▶ What you need to do
Copy out each line of the data that includes the string "height".

Stored data entries
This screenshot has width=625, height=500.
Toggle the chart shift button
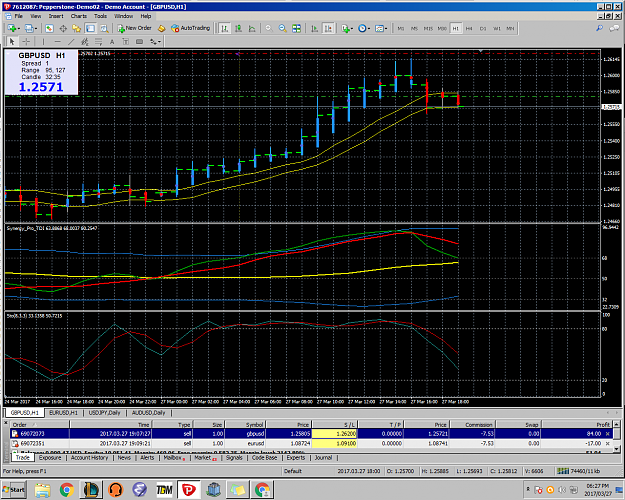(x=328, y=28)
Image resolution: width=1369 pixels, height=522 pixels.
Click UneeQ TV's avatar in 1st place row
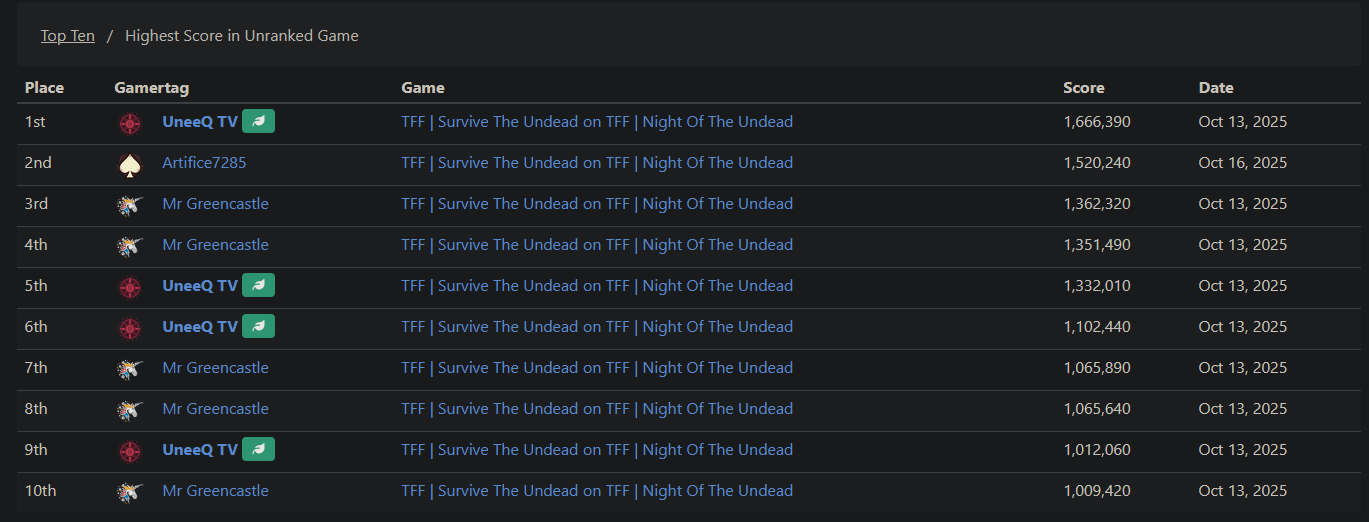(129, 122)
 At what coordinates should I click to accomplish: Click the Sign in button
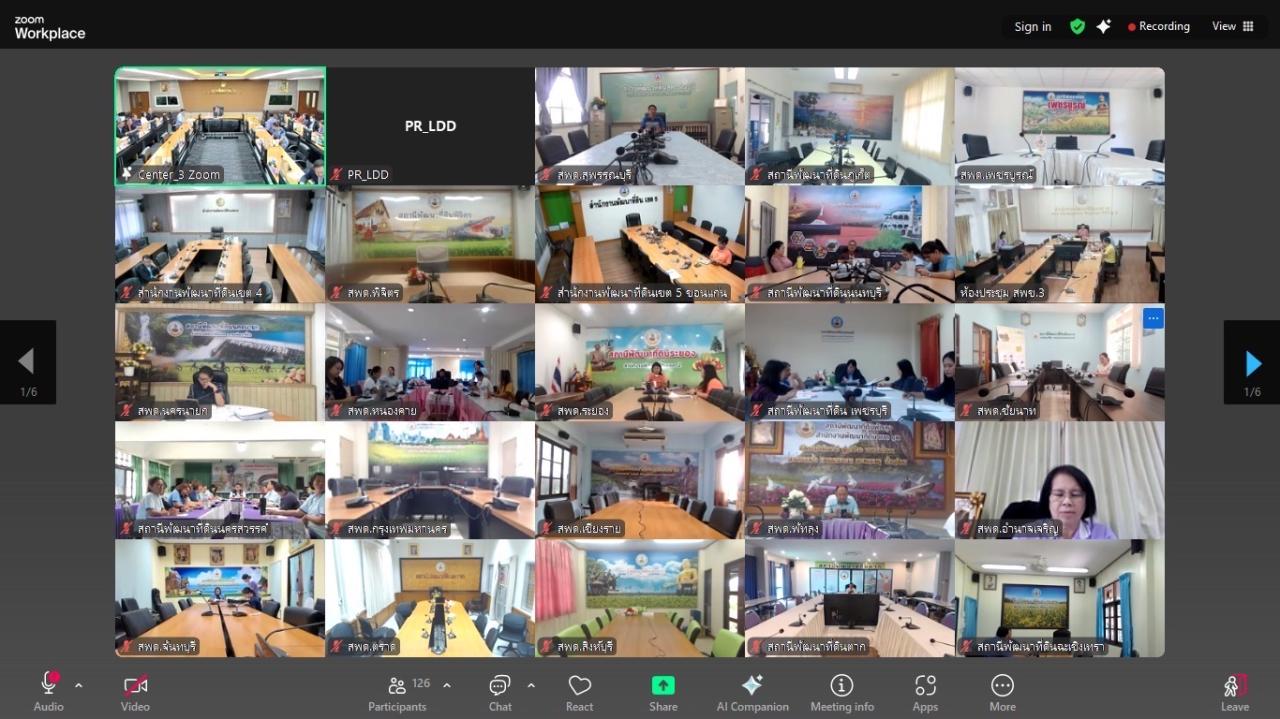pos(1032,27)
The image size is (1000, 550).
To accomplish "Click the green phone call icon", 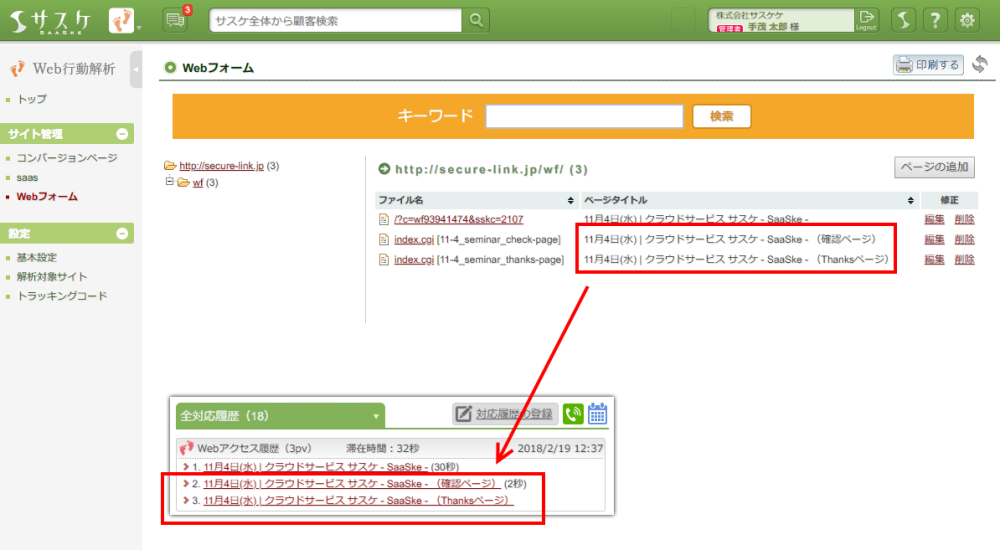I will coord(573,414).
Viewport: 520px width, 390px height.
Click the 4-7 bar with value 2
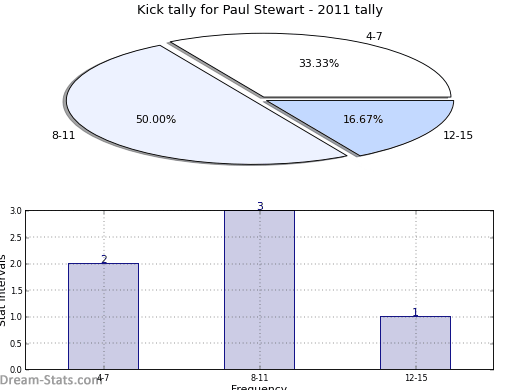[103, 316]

▶ Output of the task
This screenshot has width=625, height=500.
Image resolution: width=1369 pixels, height=522 pixels.
Viewport: 520px width, 390px height.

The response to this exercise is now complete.